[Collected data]
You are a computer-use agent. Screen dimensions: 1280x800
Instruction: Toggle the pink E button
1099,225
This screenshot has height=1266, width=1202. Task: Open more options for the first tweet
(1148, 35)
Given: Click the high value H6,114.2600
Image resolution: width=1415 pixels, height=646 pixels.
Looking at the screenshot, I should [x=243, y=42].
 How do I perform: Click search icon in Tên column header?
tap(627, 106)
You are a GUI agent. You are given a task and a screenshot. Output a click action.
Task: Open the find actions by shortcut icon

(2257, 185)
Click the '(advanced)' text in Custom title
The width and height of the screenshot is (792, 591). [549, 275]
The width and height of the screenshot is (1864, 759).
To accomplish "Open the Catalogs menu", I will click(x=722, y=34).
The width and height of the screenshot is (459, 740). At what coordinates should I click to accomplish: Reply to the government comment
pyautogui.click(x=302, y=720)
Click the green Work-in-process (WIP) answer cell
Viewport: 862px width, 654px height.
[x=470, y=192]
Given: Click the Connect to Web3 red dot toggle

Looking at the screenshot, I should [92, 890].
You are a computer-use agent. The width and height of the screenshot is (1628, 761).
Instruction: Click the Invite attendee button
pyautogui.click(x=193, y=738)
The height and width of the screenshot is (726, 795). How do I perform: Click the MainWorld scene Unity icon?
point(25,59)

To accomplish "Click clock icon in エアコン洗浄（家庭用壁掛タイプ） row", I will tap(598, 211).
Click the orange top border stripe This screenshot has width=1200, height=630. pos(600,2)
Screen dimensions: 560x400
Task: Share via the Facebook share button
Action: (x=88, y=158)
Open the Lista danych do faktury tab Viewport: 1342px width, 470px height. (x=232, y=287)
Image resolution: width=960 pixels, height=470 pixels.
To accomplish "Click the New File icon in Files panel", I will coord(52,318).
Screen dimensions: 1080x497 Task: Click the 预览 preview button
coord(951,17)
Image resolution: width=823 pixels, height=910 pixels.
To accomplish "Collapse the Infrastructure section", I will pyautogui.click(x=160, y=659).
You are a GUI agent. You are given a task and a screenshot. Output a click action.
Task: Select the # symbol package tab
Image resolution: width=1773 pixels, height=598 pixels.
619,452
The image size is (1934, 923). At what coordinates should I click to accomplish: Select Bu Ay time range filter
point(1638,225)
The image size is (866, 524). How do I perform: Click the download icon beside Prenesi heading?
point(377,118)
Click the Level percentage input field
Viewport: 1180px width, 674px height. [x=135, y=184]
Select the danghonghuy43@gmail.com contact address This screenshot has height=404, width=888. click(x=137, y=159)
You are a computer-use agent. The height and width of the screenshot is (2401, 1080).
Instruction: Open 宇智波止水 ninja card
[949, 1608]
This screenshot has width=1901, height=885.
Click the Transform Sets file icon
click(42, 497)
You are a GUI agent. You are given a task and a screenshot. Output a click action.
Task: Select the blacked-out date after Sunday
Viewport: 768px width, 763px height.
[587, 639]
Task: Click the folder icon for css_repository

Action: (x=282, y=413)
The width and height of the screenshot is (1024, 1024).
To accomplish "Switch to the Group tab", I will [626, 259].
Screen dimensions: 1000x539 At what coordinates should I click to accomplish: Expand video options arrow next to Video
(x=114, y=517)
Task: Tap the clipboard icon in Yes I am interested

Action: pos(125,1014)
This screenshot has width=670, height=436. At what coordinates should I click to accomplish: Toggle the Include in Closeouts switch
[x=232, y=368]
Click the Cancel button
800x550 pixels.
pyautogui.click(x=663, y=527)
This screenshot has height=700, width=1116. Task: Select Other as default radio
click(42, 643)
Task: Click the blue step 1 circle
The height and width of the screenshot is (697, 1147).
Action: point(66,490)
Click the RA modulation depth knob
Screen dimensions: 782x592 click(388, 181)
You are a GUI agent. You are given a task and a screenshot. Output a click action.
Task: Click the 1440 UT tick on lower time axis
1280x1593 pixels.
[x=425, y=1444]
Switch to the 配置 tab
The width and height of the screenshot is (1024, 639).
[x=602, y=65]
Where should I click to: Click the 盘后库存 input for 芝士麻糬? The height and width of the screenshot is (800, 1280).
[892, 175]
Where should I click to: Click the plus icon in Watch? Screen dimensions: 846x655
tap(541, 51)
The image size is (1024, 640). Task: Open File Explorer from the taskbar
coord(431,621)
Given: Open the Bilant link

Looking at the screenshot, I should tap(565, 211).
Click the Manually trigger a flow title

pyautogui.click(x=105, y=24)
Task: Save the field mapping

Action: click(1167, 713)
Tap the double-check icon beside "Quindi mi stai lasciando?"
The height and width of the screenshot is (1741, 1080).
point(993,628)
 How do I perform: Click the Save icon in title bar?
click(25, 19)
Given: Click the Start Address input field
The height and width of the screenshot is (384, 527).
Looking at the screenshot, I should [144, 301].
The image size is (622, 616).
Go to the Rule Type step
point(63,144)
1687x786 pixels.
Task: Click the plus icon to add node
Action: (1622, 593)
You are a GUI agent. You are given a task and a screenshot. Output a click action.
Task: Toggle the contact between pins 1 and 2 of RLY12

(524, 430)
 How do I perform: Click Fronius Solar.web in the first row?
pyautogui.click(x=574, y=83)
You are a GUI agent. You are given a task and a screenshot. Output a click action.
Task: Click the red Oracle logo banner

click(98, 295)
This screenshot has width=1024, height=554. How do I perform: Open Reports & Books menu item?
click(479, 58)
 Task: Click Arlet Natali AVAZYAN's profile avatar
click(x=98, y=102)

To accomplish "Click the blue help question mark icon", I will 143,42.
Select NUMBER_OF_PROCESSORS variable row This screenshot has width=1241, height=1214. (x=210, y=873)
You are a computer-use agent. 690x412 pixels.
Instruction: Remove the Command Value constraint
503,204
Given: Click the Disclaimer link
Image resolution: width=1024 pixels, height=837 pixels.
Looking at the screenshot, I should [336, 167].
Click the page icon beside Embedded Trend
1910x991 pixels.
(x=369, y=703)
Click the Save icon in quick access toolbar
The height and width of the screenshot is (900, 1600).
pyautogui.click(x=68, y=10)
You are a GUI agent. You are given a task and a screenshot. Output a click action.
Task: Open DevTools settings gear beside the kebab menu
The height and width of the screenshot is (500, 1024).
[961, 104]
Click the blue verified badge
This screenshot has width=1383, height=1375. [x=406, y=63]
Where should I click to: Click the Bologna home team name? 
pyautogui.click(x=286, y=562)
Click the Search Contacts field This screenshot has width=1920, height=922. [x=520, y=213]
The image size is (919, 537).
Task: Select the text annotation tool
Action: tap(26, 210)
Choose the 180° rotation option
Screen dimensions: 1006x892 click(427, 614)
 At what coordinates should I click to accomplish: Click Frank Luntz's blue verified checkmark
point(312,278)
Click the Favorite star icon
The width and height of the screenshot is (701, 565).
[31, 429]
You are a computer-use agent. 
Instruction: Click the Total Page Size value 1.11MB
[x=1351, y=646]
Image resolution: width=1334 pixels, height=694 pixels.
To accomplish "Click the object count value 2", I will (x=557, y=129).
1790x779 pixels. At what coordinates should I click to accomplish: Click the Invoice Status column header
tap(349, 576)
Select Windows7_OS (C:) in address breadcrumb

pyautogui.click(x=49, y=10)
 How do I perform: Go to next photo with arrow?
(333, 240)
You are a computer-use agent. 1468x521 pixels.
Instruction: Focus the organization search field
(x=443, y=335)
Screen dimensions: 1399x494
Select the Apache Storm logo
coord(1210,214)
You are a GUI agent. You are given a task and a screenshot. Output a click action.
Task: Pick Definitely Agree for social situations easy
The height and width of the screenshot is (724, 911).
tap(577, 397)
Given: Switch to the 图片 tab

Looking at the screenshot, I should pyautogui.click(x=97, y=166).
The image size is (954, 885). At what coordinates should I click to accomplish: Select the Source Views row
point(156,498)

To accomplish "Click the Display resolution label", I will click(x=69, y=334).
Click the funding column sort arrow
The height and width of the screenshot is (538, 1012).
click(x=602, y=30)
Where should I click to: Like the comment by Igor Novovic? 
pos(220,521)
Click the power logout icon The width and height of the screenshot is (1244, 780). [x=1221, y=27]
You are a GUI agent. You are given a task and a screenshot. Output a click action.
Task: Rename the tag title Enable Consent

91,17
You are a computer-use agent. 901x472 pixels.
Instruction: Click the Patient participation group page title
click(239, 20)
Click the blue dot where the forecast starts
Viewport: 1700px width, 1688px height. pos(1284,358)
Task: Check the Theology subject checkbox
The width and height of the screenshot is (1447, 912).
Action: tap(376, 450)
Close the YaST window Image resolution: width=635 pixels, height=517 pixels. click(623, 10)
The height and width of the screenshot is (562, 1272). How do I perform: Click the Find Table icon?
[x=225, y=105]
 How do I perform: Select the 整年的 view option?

#### [AIM OF THE EXERCISE]
Only the lines from the one containing "The height and width of the screenshot is (562, 1272)." through the end of the records above belong in the answer, each exactly as written.

#### [RESPONSE BELOW]
The height and width of the screenshot is (562, 1272). How do I perform: Click the Find Table icon?
[x=225, y=105]
 How do I perform: Select the 整年的 view option?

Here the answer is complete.